O fotoğraflar bizim olmadığımız zamanları aktarır bize.Tanımadığımız yakınlarımızı.Bizi beklemeden gidenleri.Bizim yaşadıklarımız gerçek,onların yaşadıkları masaldır sanki,fotoğraflar yitirilmiş anları belgeler.Yitirilmiş anlar ,zaman ile ölüm arasında en kısa yoldur.Elbette adını böyle koyamayız o yaşlarda ama,bunu bir duygu olarak,bir önsezi olarak derinlemesine yaşarız.Biz büyüdükçe o fotoğraflar da yeni anlamlar,yeni tarihler edinir.Kimi eski öykü parçacıkları,yeni kavrayışların ışığında yepyeni anlamlar kazanır.Ya da daha önceden bilmediğimiz yeni duyduğumuz ya da öğrenmemize ancak şimdi izin verilen kimi yeni bilgilerle birleşerek ,toprak altından çıkarılan kırık parçaların birbirine eklenerek gövdeyi bütünlemesi gibi ,yepyeni bir görünüş,yepyeni bir varlık kazanır.Aynı fotoğraflar gözlerimizin önünde sır değiştirir.Hikayeler derinleşir.Pus ve ışık,aynı gölgeler üzerinde yer değiştirir.
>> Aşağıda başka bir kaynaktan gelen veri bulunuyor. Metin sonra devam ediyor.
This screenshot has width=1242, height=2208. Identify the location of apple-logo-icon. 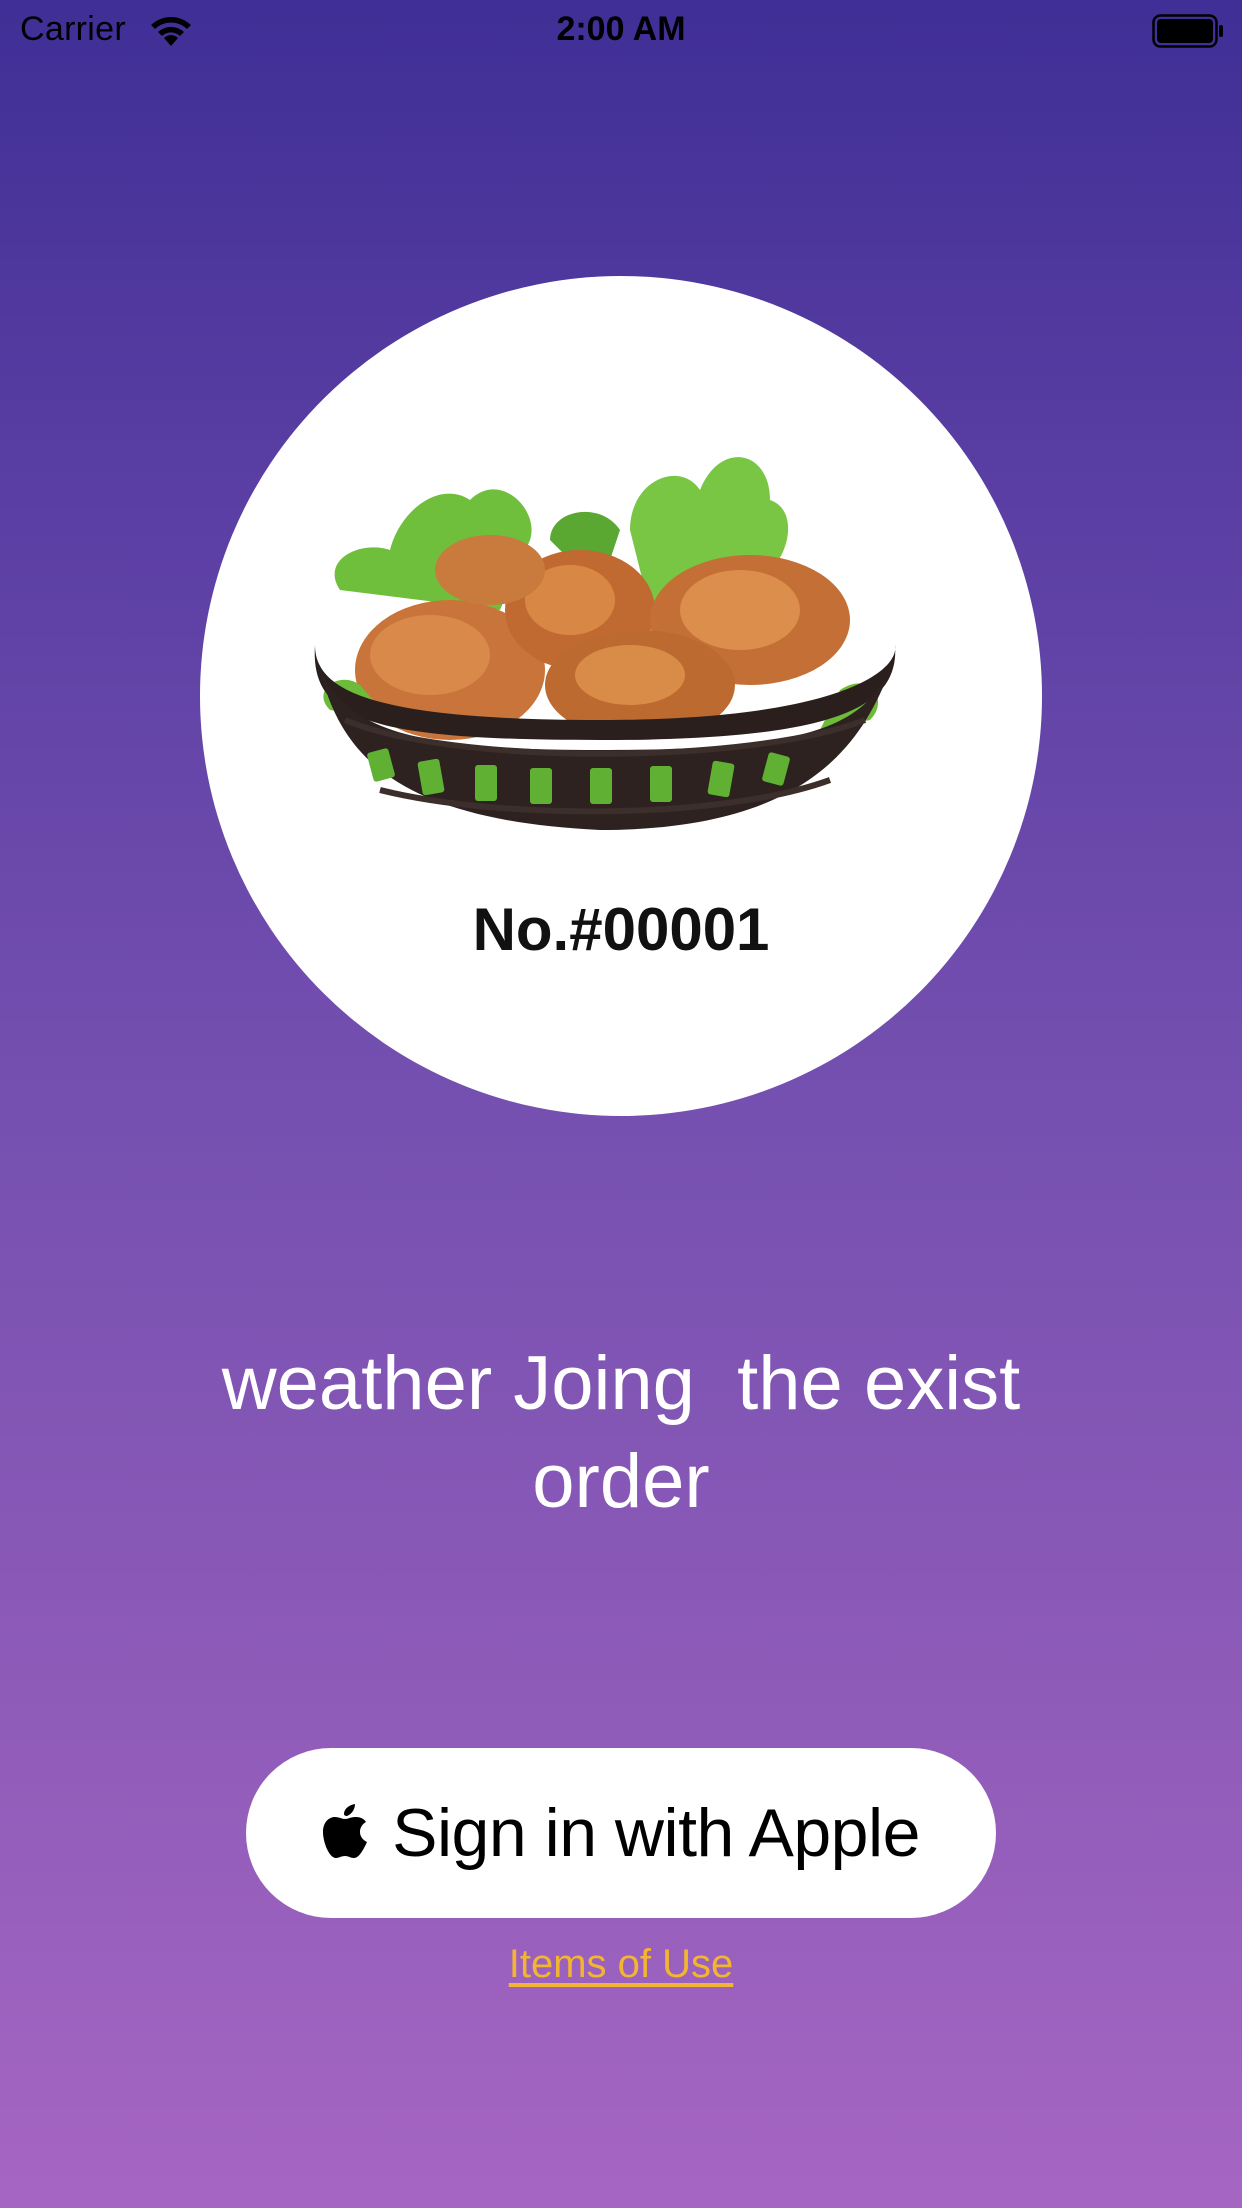
(346, 1831).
Gözlerini koruyamayanların zamanla bakacak fotoğrafları da kalmaz.Albümler kadar gözlerimizi de korumamız gerekir ,diye düşünürüm.

En çok da yolda yürürken hayal kurardım.Hala da öyledir,çoğunlukla kafamdaki yolda yürürüm ben.Dünyada kaybolur,kendi kafamdaki yolda yürümeye devam ederim.
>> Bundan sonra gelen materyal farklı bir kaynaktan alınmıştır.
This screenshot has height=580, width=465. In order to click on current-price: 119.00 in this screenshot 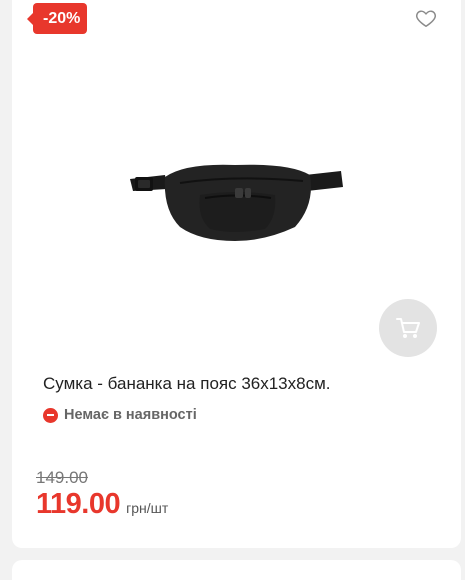, I will do `click(78, 504)`.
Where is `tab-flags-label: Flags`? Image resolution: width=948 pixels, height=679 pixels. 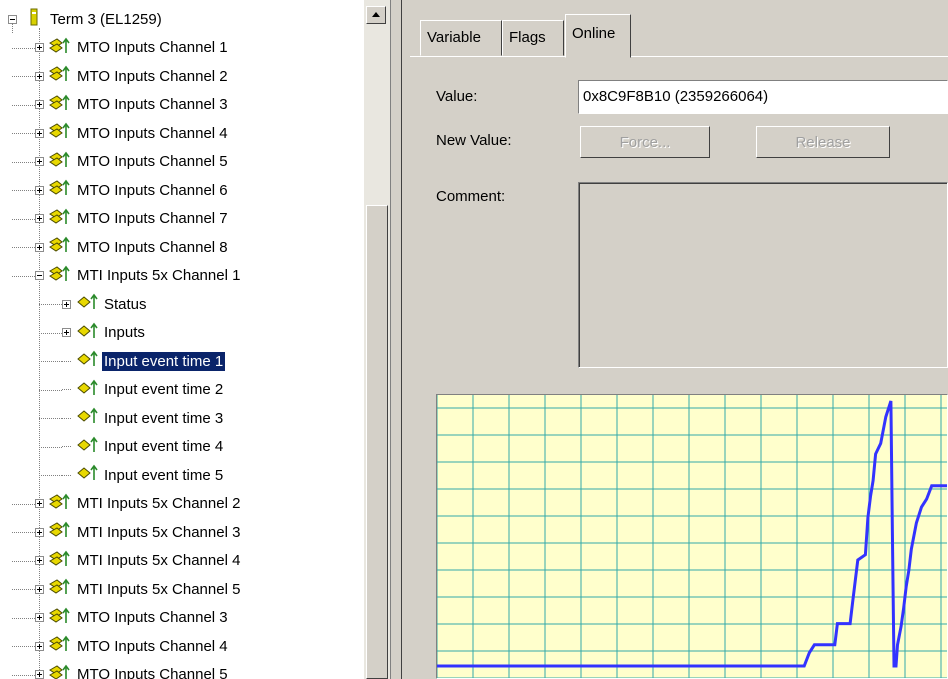 tab-flags-label: Flags is located at coordinates (528, 38).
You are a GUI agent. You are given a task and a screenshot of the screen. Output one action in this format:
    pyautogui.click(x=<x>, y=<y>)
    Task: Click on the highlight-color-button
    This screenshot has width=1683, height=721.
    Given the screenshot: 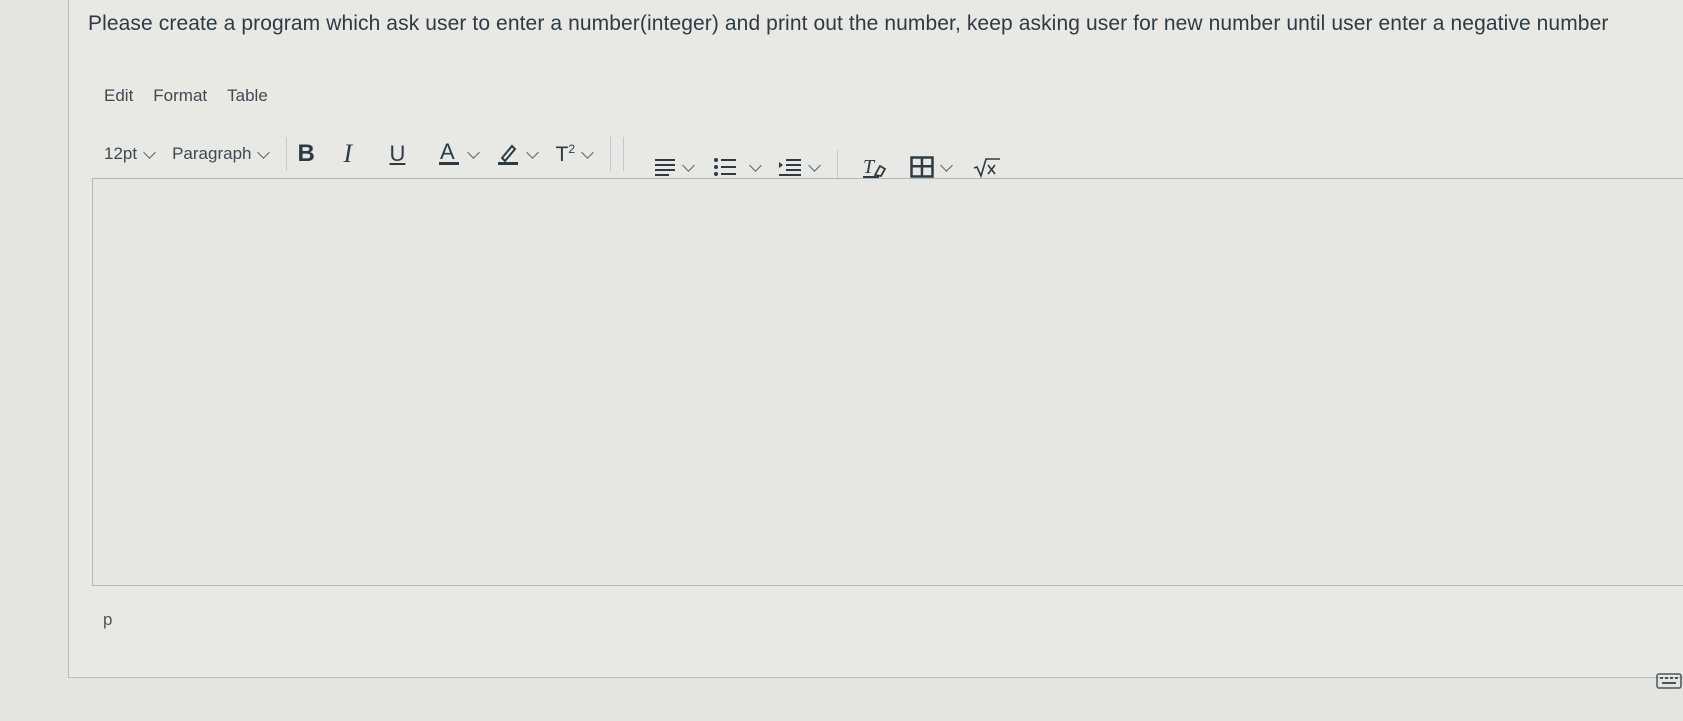 What is the action you would take?
    pyautogui.click(x=520, y=154)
Başımı ne zaman kitaplardan kaldırsam,kütüphanenin penceresinden görünen,rüzgarda hafif hafif sallanan ağaçların görünüşü...kavaklar,pamukçuklar...doğanın büyüsüyle kitap sayfalarının büyüsü karışıyor bende.Bir daha ayıramıyorum.O ağaçların bende hep tazeliğini koruyarak saklı kalmış görüntüsüyle,kitap okumanın kendine özgü lezzetini ve şu saydığım yazarların kitap sayfalarını,yıllardır her seferinde hep aynı çağrışım bütünlüğü içinde andım.Hep aynı duyguların ve görüntülerin eşlik ettiği bu bütünlükten hatırladığım,içimin derinlerine yer etmiş bir huzur duygusu..Hayatla kitapların çoklarının sandığı gibi birbirine karşı olmayıp ,tersine büyük bir uyum içinde olduğunu,aslında birbirinin içinden geçen şeyler olduğunu o yaşlarda anlamış olmalıyım.
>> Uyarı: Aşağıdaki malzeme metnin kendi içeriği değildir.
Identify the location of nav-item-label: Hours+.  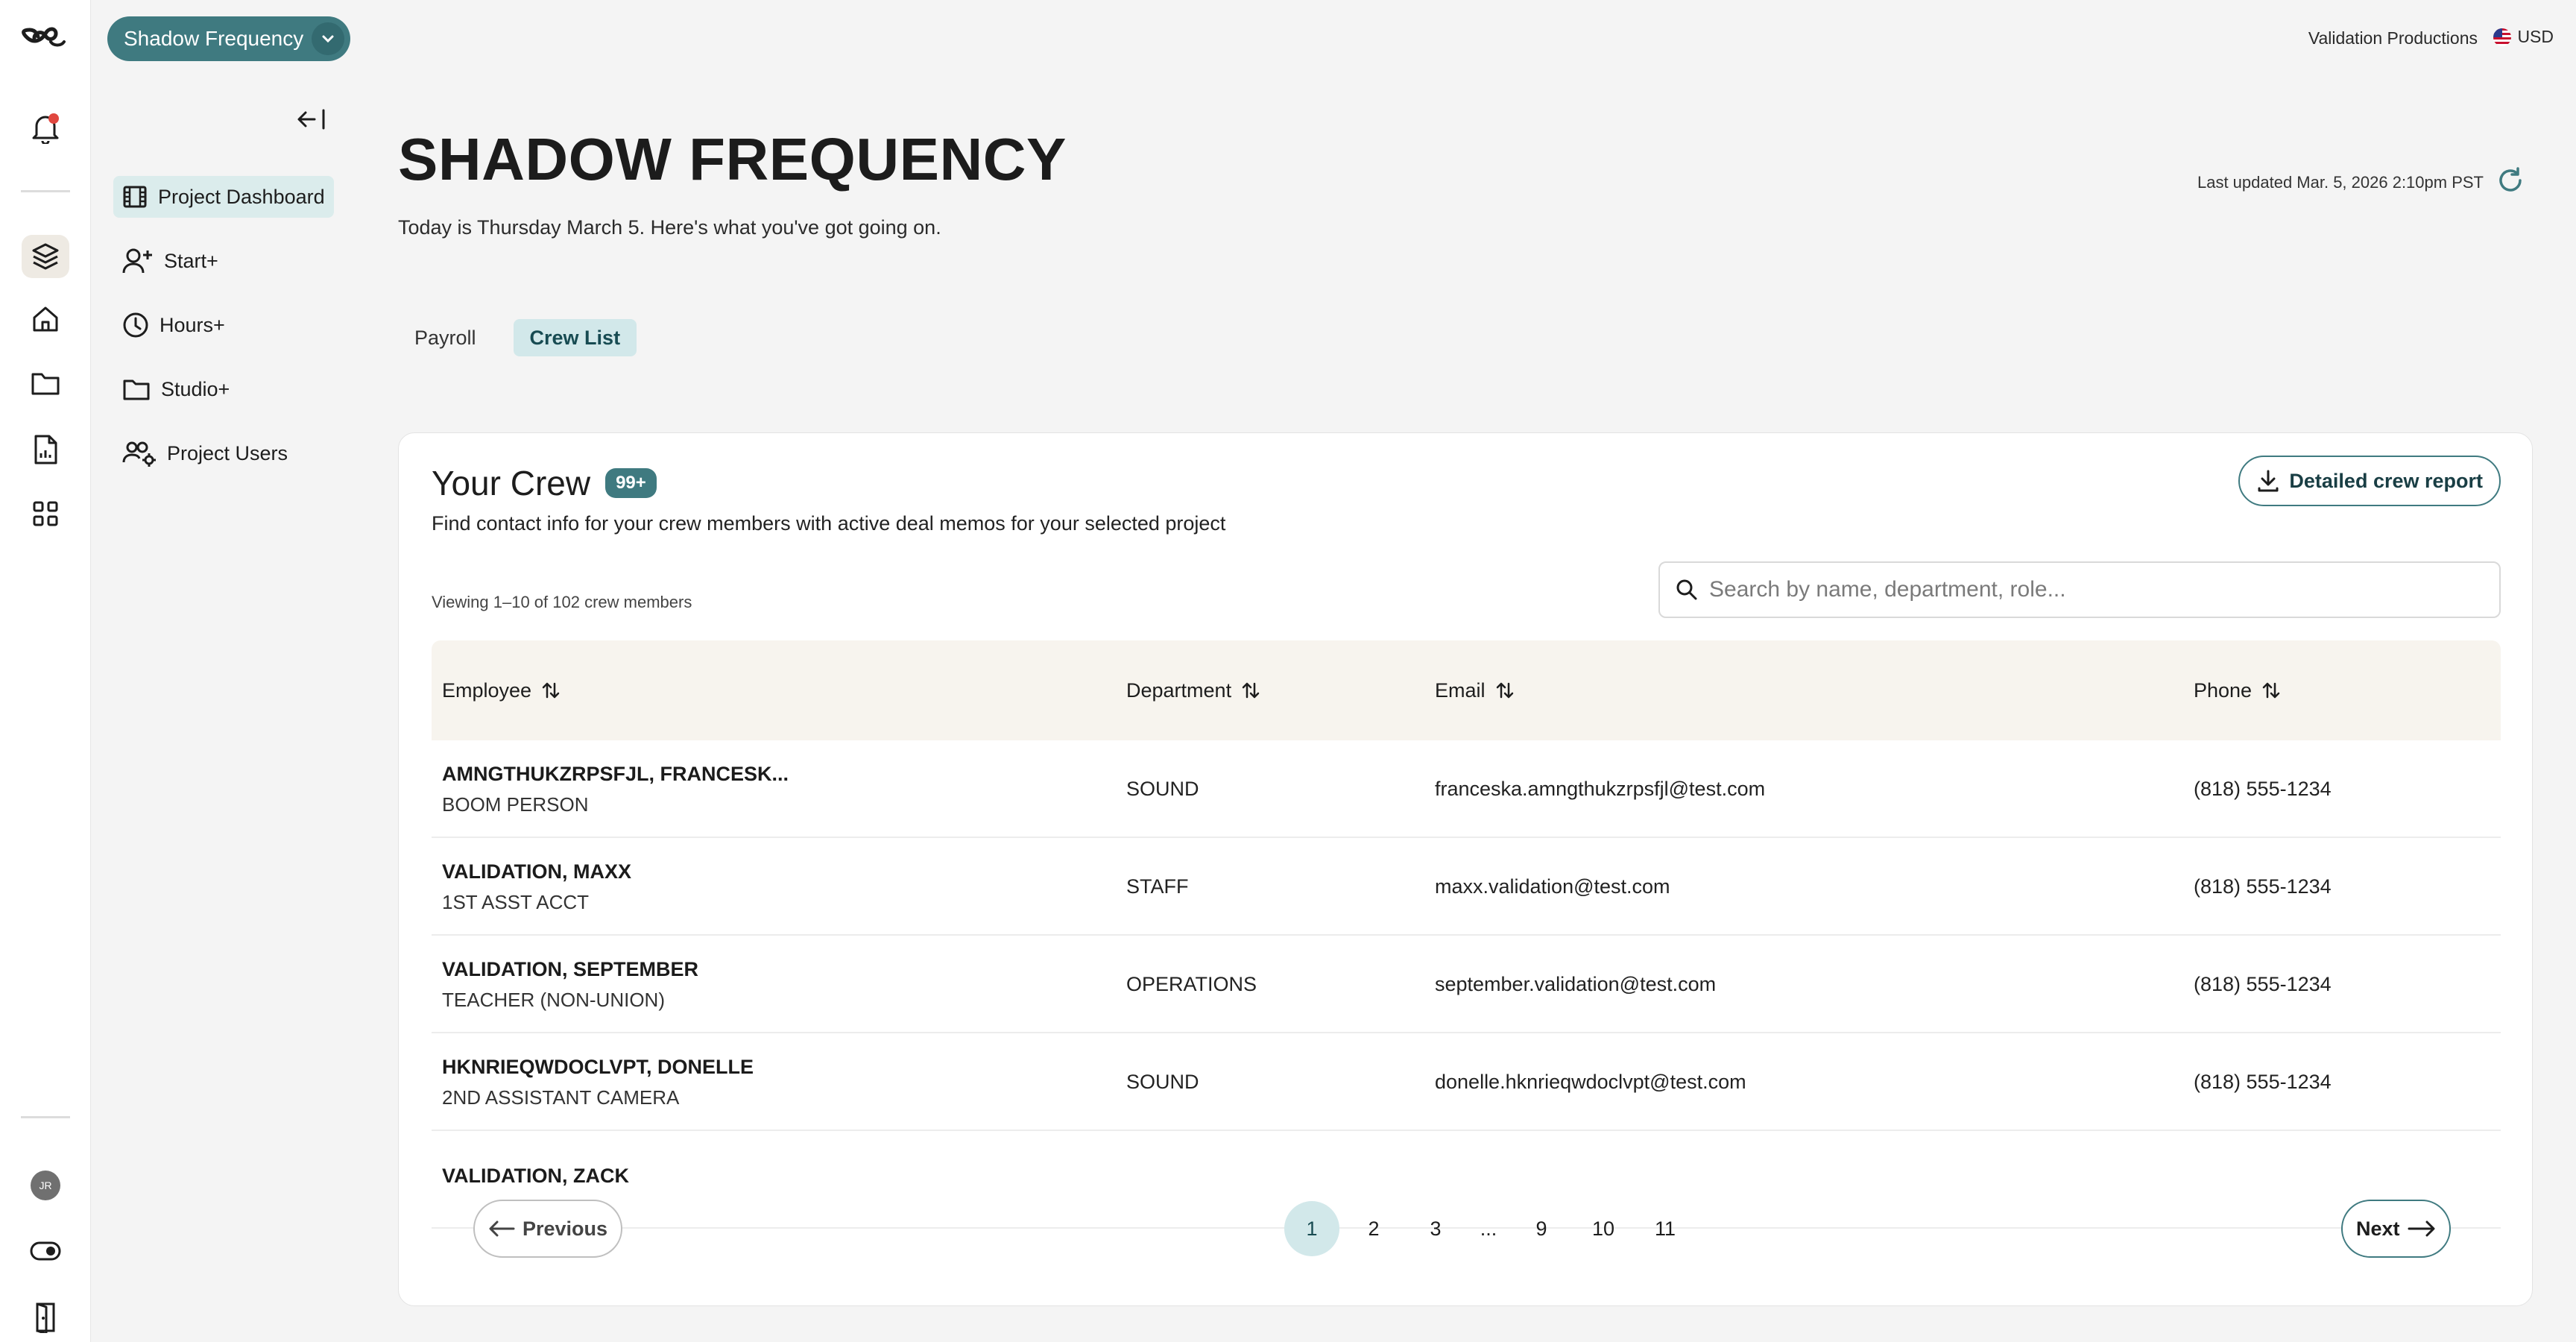
(193, 324).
Yaşlandığımda,kırda penceresinden kavaklar görünen,bütün duvarları kitaplarla kaplı bir tahta evde, o huzur duygusunu yeniden yaşayarak ,kucağımda yarım kalmış bir kitapla hayata gözlerimi yummak isterim.

Hayat seninle başlar,seninle biter...Kimsenin hayatının kimseyle bitmediği zamanlara geldik ,hangi kalbin yemini bütün zamanlara yetiyor ki?